Reuleaux also paid attention to the devaluation of human work. Like most engineers and scientists in the latter half of the nineteenth century, he was keenly aware of the destructive and dehumanizing potential of industrial modes of production and sought to confront the “burning question of our time, the question of the worker,” with proposals of his own.49 Characteristically, he saw the problem in the motor end of the machine: it is the logic of capital, he argued, that requires ever more powerful motors, which in turn lead to larger factories and more alienated labor. His own solution proposed smaller, yet kinematically efficient machines that would need fewer, perhaps even just one worker to attend them—automobiles, as it were, that did not move. We will see in chapter 5 how Karl Marx, unconcerned with the kinematic implications of factory work, shifted the discussion almost exclusively to the tool end of the machine.

Far more startling than the faith Reuleaux placed in the desmodromic progress of mechanization is the fact that he did not reflect on the shape that dominated every level of his investigation: the cylinder. We have seen that on the abstract level of phoronomy he conceived of relative motion as cylindrical rolling; on the elemental level of kinematic pairs he identified the cylindrical screw and its extremes as irreducible connectors; on the level of mechanical assemblies he developed a grammar of cylinder chains; and on the grand historical scale he began with an Ur-cylinder (the fire drill) and then described mechanical progress as the replacement of contiguous by cylindrical closures.
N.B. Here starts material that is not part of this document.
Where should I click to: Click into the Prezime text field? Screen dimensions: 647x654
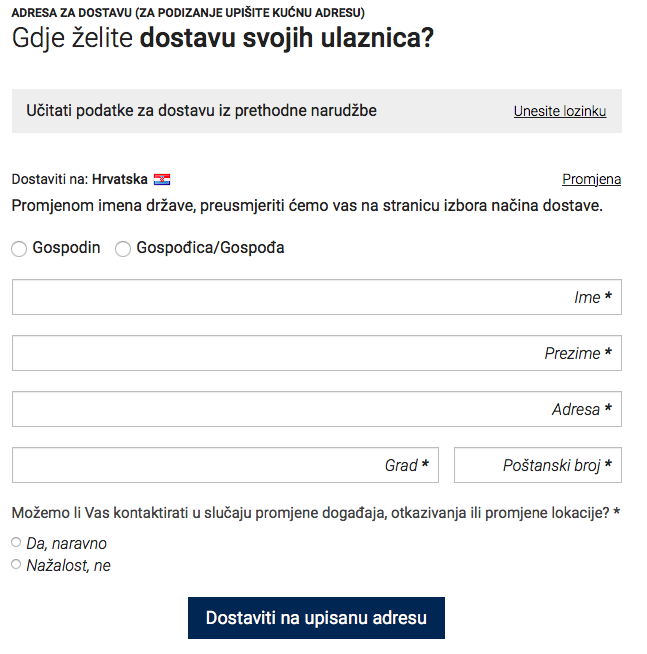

Yet nowhere did Reuleaux look beyond the confines of kinematics and identify other cylindrical structures, such as rolling mills, the pneumatic tube delivery, or the tin can; nor did he ask why this shape, rather than any other, so dominated the machines and, as we will see, the culture of his epoch. This oversight is partly due to the natural myopia of the immersed witness and practitioner, but partly to the effort it takes to see that motions, and the shapes through which they are transmitted, are historically and culturally identifiable phenomena. Our view is traditionally trained on the motor or on the tool, not on shape-dependent transmission. The following chapter will begin to right this oversight by adding historical depth to shapes and motions.
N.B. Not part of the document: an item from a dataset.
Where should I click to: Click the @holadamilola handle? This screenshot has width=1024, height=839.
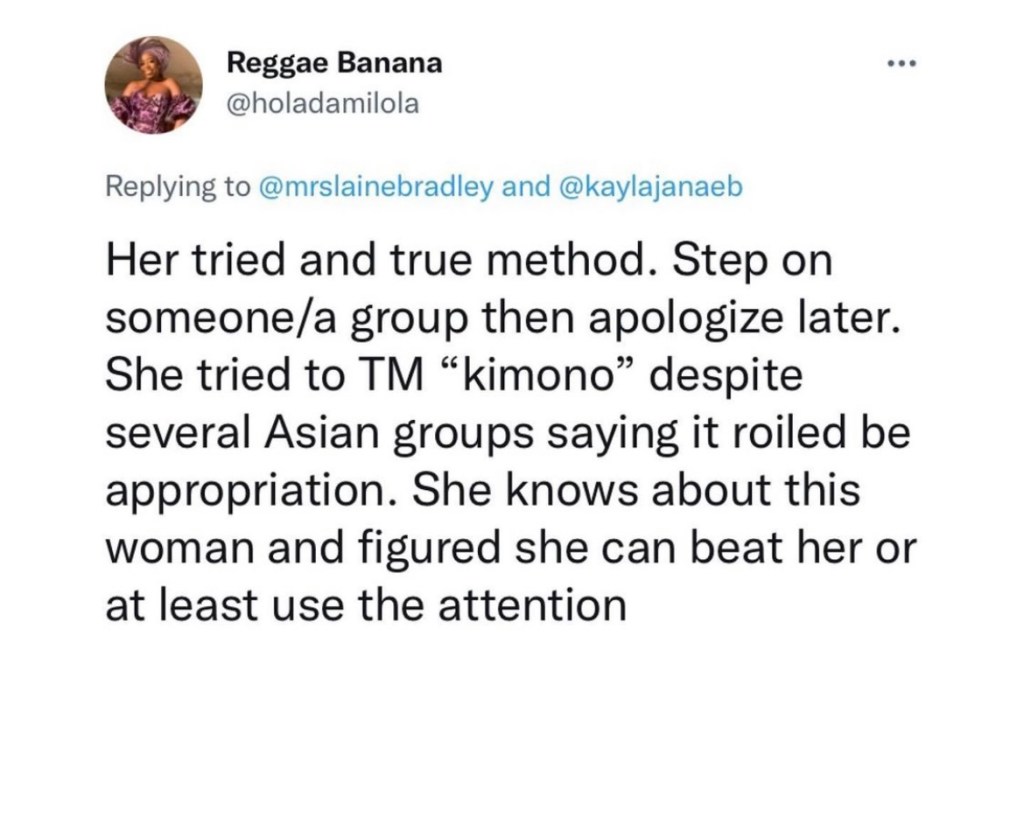pos(324,104)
The kinematic epoch that began so neatly in 1800 with the expiration of Watt’s patent for parallel motion came to an end somewhere between the large-scale use of electrical motors, the discovery of radio transmission and X-rays toward the end of the nineteenth century, and the conflagrations of World War I. It was based on the visible, “analog” contact between moving parts and, more particularly, on the taming and conversion of rotation and translation. All of this was possible because with the emergence of the steam engine the kinematic problem of forcing and converting motion could be detached from concerns over the generation of power. The early French theorists of kinematics held out the possibility of devising a meaningful geometry of machine motion that would allow the construction of machines entirely on the drawing board. The experience of British machine builders showed that everywhere in the development of machines empirical factors would trump theoretical insight, in particular when the demands of the market and necessities of exploiting natural resources came into in play. Reuleaux, finally, sought to integrate practical and pedagogical concerns, but he also hoped that a grammar of forcing motion could be constructed that would allow the generation, the “synthesis,” of transmissions, and with it the construction of machines for any purpose whatsoever. The unthought element in this entire development was the cylinder.